▸ AVAILABLE RECORDS:
-----

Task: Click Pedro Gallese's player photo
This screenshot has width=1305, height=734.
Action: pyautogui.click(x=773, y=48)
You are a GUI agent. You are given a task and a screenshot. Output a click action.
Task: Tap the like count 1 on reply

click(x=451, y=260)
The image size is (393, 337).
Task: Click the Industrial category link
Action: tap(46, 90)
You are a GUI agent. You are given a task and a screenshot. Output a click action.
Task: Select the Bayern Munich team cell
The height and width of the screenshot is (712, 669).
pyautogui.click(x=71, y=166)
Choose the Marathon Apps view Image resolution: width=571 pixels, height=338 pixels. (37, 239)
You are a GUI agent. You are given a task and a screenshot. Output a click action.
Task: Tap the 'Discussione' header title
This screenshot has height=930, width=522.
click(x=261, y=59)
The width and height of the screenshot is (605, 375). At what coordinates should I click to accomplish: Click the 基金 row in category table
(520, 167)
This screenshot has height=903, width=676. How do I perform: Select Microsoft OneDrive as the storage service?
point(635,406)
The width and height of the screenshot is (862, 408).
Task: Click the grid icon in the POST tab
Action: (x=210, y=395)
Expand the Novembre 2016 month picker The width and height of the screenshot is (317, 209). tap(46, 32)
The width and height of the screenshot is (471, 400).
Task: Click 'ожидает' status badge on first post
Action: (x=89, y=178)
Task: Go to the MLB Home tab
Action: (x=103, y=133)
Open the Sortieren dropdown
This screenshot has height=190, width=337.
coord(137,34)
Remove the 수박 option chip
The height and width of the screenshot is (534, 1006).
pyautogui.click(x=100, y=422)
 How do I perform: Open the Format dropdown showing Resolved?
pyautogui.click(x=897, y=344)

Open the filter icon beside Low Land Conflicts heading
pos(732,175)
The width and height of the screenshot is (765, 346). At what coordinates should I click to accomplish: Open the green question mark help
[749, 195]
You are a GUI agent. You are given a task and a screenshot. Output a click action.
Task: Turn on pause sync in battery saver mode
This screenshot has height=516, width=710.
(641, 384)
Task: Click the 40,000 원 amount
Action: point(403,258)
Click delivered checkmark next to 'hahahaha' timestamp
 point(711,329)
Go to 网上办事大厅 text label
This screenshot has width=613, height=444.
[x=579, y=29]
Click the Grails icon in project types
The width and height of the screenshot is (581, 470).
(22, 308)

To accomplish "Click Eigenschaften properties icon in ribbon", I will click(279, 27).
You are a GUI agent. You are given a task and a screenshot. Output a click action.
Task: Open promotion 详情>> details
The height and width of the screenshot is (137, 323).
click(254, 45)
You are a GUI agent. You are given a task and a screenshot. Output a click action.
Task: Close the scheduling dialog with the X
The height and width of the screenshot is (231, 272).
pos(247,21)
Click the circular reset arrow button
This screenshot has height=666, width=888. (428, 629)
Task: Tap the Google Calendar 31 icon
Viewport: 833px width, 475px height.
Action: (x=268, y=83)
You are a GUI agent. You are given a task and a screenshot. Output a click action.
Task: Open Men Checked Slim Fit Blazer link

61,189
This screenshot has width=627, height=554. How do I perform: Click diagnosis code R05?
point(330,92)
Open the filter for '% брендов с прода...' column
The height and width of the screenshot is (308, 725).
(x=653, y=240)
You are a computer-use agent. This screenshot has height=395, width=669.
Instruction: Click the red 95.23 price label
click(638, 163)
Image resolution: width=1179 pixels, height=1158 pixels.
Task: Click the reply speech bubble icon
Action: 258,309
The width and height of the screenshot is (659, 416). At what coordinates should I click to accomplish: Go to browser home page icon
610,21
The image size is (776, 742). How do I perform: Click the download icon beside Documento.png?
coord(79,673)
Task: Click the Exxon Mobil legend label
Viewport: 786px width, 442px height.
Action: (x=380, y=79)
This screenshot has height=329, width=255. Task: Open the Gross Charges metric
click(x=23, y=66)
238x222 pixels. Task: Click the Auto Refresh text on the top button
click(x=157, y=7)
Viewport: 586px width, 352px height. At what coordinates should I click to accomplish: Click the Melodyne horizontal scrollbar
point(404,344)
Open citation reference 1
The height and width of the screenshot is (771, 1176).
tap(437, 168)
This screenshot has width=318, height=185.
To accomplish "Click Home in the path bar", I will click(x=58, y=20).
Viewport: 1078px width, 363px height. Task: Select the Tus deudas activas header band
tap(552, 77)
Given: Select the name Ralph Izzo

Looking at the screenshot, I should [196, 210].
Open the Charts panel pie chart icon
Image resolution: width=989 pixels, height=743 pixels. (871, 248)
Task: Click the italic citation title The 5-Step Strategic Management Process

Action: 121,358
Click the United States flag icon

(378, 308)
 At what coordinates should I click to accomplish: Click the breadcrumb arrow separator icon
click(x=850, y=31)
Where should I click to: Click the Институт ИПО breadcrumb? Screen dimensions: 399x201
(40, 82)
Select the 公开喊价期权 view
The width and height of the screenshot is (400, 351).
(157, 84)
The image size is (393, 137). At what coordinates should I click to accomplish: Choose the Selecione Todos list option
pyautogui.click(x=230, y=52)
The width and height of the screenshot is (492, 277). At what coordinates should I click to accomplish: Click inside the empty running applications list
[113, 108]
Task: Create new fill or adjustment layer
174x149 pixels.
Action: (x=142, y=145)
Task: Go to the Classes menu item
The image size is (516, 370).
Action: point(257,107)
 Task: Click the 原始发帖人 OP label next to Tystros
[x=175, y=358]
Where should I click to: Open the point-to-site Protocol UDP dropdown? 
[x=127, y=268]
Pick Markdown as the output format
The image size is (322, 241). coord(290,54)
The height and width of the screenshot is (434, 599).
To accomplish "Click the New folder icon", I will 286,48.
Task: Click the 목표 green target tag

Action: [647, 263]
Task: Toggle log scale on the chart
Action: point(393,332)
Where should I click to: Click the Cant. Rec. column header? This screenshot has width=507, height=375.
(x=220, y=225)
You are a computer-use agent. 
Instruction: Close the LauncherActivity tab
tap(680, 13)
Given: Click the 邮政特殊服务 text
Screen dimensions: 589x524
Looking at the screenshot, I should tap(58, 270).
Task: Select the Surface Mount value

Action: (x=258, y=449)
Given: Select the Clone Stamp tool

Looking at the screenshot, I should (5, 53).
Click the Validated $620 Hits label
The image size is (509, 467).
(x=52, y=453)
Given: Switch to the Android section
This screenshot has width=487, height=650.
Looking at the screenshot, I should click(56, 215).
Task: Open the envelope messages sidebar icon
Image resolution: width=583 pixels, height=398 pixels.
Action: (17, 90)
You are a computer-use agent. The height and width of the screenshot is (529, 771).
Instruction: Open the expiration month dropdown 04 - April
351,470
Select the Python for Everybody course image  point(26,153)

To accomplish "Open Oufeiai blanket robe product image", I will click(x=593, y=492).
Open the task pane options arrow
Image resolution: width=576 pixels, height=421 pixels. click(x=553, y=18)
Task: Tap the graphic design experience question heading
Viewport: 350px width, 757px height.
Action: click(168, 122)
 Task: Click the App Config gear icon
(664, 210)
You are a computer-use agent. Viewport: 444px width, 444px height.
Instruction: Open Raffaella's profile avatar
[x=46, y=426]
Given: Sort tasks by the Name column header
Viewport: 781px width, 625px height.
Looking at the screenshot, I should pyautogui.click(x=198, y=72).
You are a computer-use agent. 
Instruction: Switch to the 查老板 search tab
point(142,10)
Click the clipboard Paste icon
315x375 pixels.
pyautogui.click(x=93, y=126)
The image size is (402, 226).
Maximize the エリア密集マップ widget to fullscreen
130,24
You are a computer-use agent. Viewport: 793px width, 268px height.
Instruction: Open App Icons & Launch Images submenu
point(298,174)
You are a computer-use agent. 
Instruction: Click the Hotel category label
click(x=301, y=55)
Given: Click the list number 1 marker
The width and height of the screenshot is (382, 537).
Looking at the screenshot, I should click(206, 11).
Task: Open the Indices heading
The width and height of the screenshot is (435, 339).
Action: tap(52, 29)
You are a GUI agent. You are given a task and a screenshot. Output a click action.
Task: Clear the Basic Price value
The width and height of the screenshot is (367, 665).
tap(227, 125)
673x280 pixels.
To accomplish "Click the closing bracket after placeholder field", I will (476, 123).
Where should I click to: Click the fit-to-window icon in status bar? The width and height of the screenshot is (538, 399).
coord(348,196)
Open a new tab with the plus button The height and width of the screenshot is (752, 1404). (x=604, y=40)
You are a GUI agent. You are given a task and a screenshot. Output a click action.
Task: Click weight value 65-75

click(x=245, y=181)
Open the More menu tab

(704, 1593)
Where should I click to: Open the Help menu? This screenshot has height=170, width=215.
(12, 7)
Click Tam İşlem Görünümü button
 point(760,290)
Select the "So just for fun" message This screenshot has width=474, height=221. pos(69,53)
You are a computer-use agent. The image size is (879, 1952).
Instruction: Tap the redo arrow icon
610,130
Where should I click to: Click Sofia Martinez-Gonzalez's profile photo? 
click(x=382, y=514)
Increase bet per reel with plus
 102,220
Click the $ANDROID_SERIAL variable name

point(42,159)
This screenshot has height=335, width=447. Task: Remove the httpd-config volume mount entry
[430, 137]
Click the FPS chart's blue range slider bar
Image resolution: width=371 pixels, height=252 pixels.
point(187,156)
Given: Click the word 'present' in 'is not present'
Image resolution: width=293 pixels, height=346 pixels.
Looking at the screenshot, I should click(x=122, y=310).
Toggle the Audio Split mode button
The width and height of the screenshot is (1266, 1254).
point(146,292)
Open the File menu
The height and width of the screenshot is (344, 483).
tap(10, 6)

-----

▸ ASSIGNMENT: Copy every line above that holds the word "mode".

▸ WRITTEN ANSWER:
Task: Turn on pause sync in battery saver mode
Toggle the Audio Split mode button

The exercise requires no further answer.